To-do list:
a) In the forum thread about running Matlab's eig on a GPU, what graphics card does the original poster have?
b) Write the next part of the forum thread about Matlab's eig function and pagefun, picking up after its last sentence.

I have a GTX 780 available. I realize that a GPU is generally better suited for large matrix operations than a large number of small matrix operations. I looked at pagefun, which looks like the best way that Matlab has to run many small matrix operations in parallel. However, the functions available for pagefun are all element by element operations, with a few exceptions such as mtimes, rdivide, and ldivide. Unfortunately eig is not one of those functions.
Is there any other way to run this code on the GPU?
2 Comments
Answers (3)
Brian Neiswander
on 18 Aug 2015
The "pagefun" function does not currently support the function "eig". However, note that the "eig" function will accept GPU arrays generated with the "gpuArray" function:
X = rand(1e3,1e3);
G = gpuArray(X);
Y = eig(G);
Depending on your data, this can be faster than the non-GPU approach but it is not parallelized across the pages.
It is possible to implement your own CUDA kernel using the CUDAKernel object or MEX functions. This allows for you to process custom functions using a distribution scheme of your choice. See the links below for more information:
2 Comments
Birk Andreas
on 16 Jul 2019
So, its already 2019 and there are already some MAGMA eigenvalue functions implemented. However, still no eig for pagefun...

Supplied information:
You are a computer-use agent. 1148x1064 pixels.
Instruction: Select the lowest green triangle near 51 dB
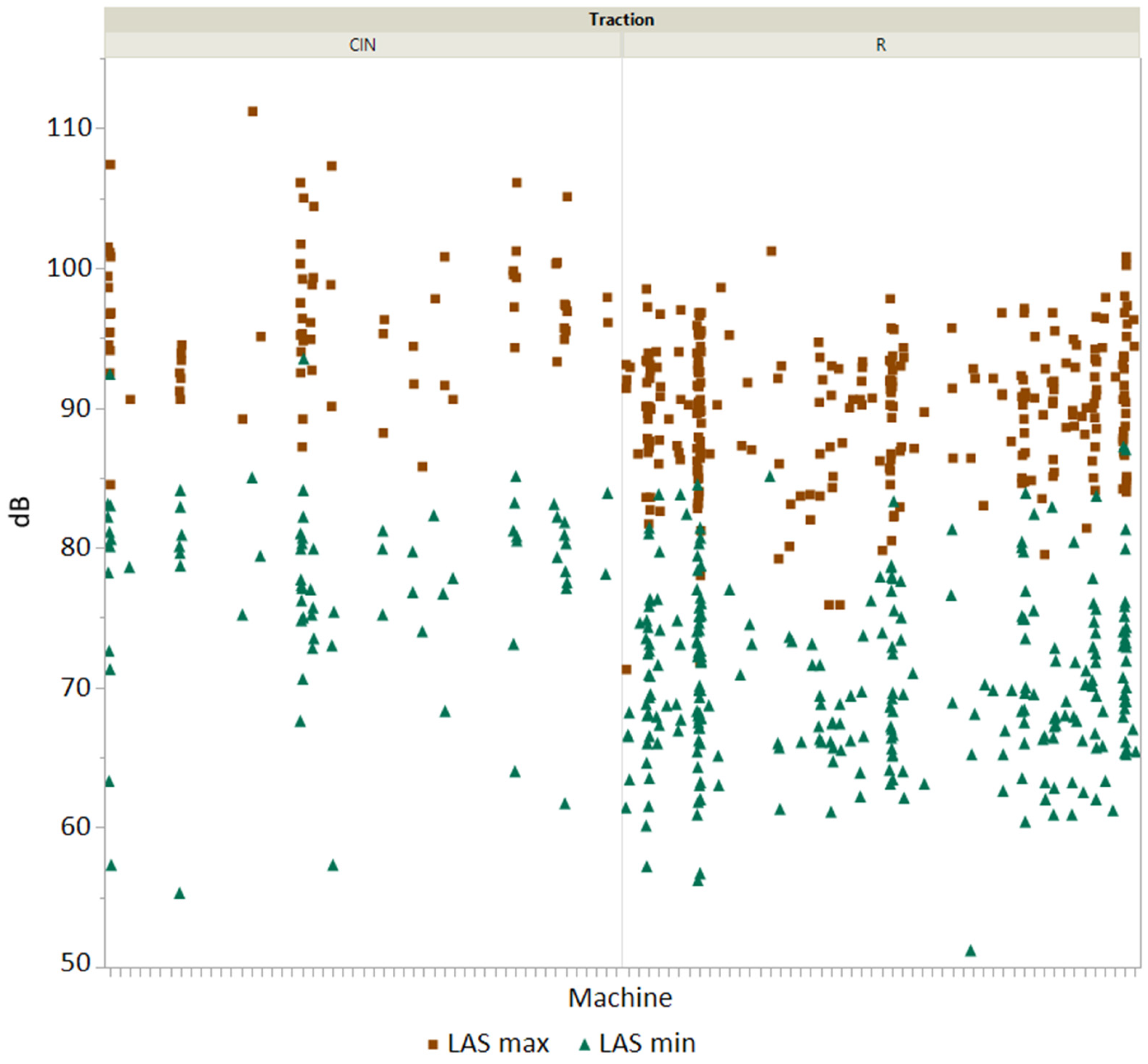[971, 950]
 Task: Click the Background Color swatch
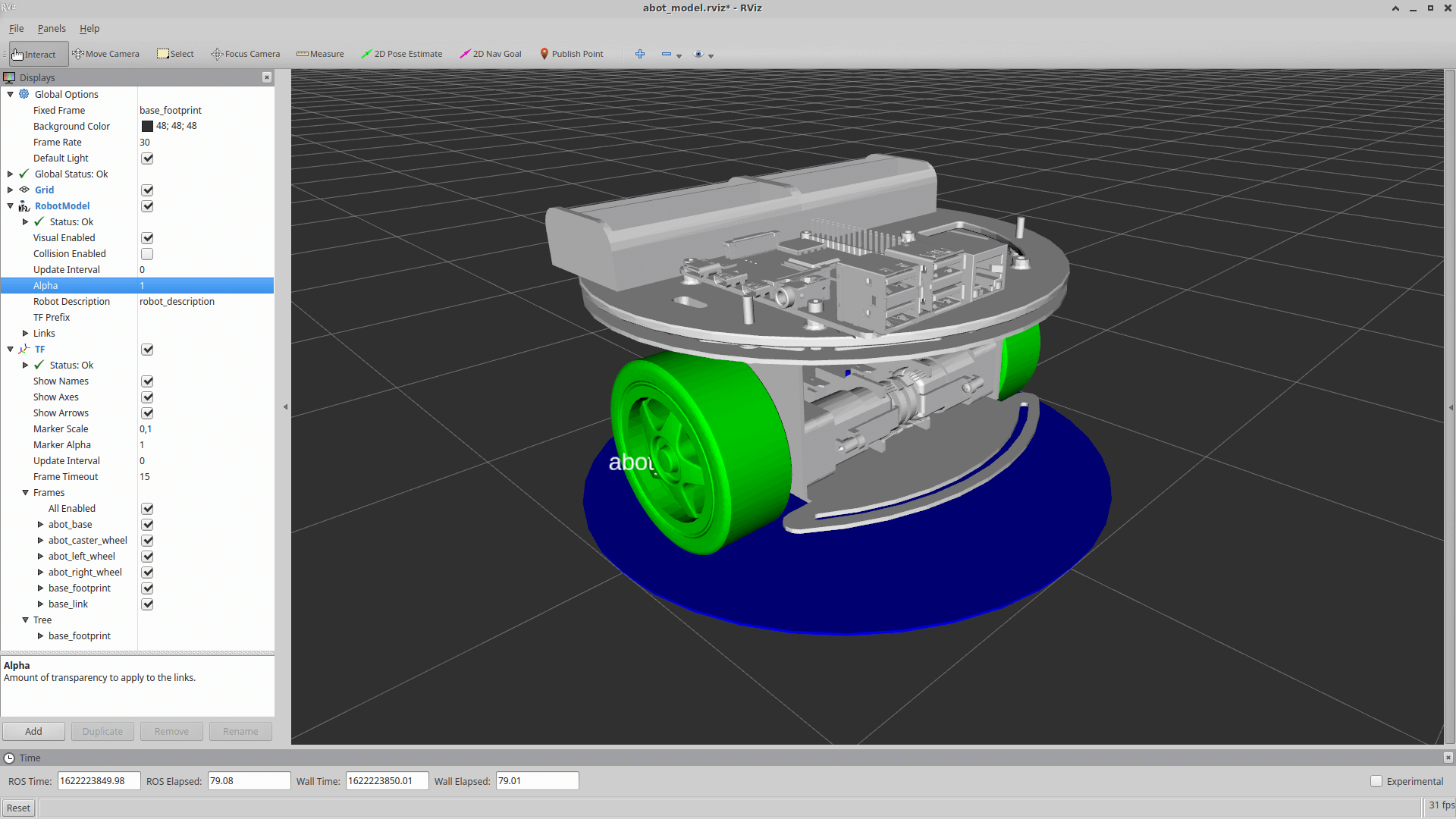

Answers for the exercise:
a) A GTX 780.

b)
What prevents the progress?
Could you give an estimate, when it will be implemented?
It would really be very welcome!
Joss Knight
on 21 Aug 2015
Edited: Joss Knight
on 21 Aug 2015
Have you tried just concatenating your matrices in block-diagonal form and calling eig? You may then be limited by memory, but the eigenvalues and vectors of a block-diagonal system are just the union of the eigenvalues and vectors of the blocks:
N = 1000;
A = rand(3,3,N);
maskCell = mat2cell(ones(3,3,N),3,3,ones(N,1));
mask = logical(blkdiag(maskCell{:}));
Ablk = gpuArray.zeros(3*[N,N]);
Ablk(mask) = A(:);
[Vblk,Dblk] = eig(gpuArray(Ablk));
V = reshape(Vblk(mask), [3 3 N]);
D = reshape(Dblk(mask), [3 3 N]);
You should then find that A(:,:,i)*V(:,:,i) == V(:,:,i)*D(:,:,i) as required. Because of the way eigendecomposition works, I would expect the extra unnecessary zeros not to affect the performance much, the system should converge straightforwardly and parallelize well.
5 Comments
Joss Knight
on 24 Aug 2015
Also, I see that the GTX 780 has a terrible double-precision performance of 166 GFlops versus 3977 for single precision. Try running your code in single precision.
James Tursa
on 20 Aug 2015
If you just need the eigenvalues, you might look at this FEX submission by Bruno Luong:
Maybe you can expand it for 4x4 as well.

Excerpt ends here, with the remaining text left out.